PLOS Glob Public Health. 2021 Oct 13;1(10):e0000021. doi: 10.1371/journal.pgph.0000021. eCollection 2021.

Abstract

The benefits of interventions which improve early nutrition are well recognised. These benefits, however, only accrue to the extent that later life circumstances allow. Consequently, in adverse contexts many of the benefits will never be realised, particularly for the most vulnerable, exacerbating inequality. Returns to investment in early nutrition could be improved if we identified contextual factors constraining their realisation and interventions to weaken these. We estimate cost and impact of scaling 10 nutrition interventions for a cohort of South African children born in 2021. We estimate associated declines in malnutrition and mortality, and improvements in years of schooling and future earnings. To examine the role of context over the life-course we estimate benefits with and without additional improvements in school quality and employment opportunities by socio-economic quintile. Scale up reduces national stunting (height for age < = -2SD) rates among children at 24 months by 3.18 percentage points, implying an increase in mean height for age z-score (HAZ) of 0.10, and 53,000 years of additional schooling. Quintile 1 (the poorest) displays the largest decline in stunting, and largest increase in mean HAZ. Estimated total cost of increasing coverage of the interventions for the cohort is US$90 million. The present value of the additional years of schooling is estimated at close to US$2 billion. Cost-benefit ratios suggest the highest return occurs in quintile 5 (1:23). Reducing inequality in school quality closes the gap between quintile 5 and the lower quintiles. If school quality and labour force participation were equal the highest returns are in quintile 1(1:31). An enabling environment is key to maximising human development returns from investing in early nutrition, and to avoid exacerbating existing inequality. Therefore, particularly for children in adverse conditions, it is essential to identify and implement complementary interventions over the life course.

Grants and funding

Financial support comes from the National Institute for Health Research (NIHR) (17\63\154) using UK aid from the UK Government to support global health research (https://www.nihr.ac.uk/). The views expressed in this publication are those of the authors and not necessarily those of the NIHR or the UK Department of Health and Social Care.

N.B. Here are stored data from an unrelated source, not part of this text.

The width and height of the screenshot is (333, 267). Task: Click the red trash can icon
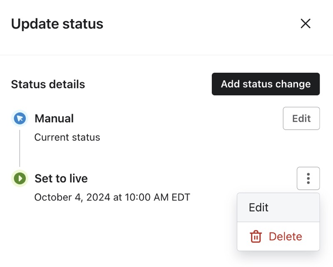coord(255,237)
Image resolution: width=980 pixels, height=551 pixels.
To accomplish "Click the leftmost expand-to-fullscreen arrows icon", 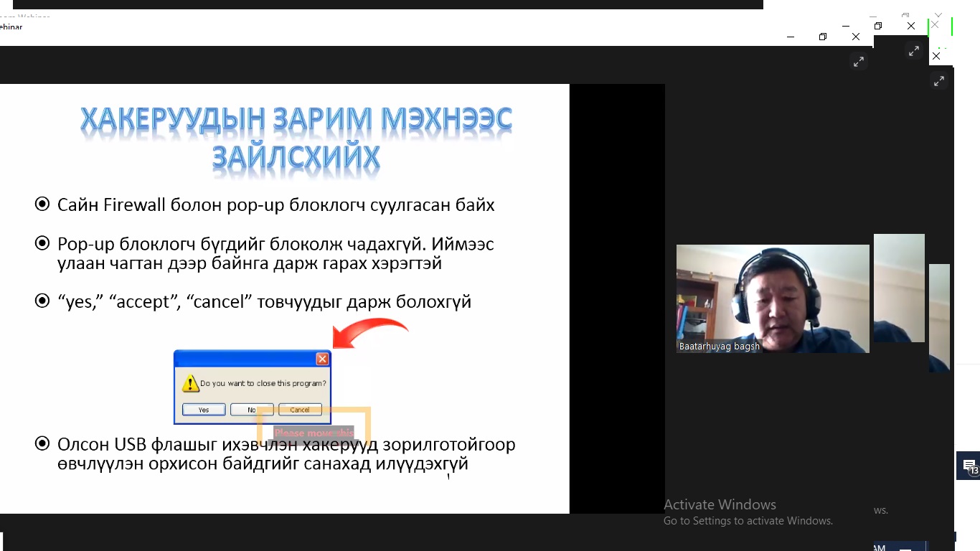I will click(859, 62).
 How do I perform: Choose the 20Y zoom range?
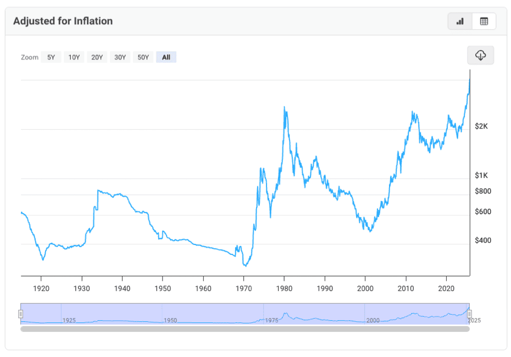tap(97, 57)
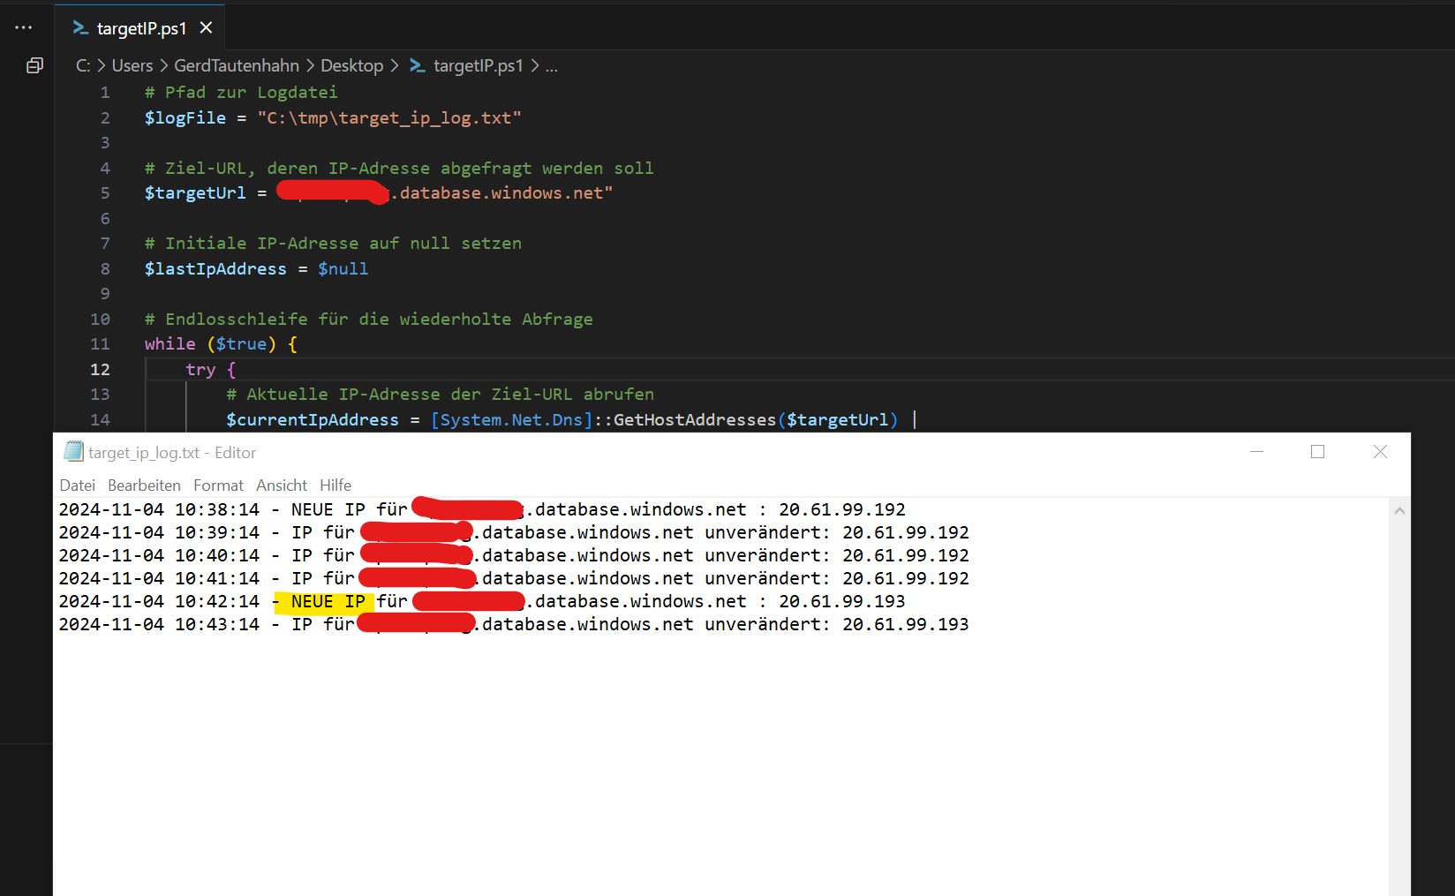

Funding for this work also was provided by WHO South Africa. The expert consultation was funded by the South Africa Medical Research Council (SAMRC) (D1305910-01). The funders had no role in study design, data collection and analysis, decision to publish, or preparation of the manuscript. KJH and AE are supported by the SAMRC/Wits Centre for Health Economics and Decision Science - PRICELESS SA (grant number 23108).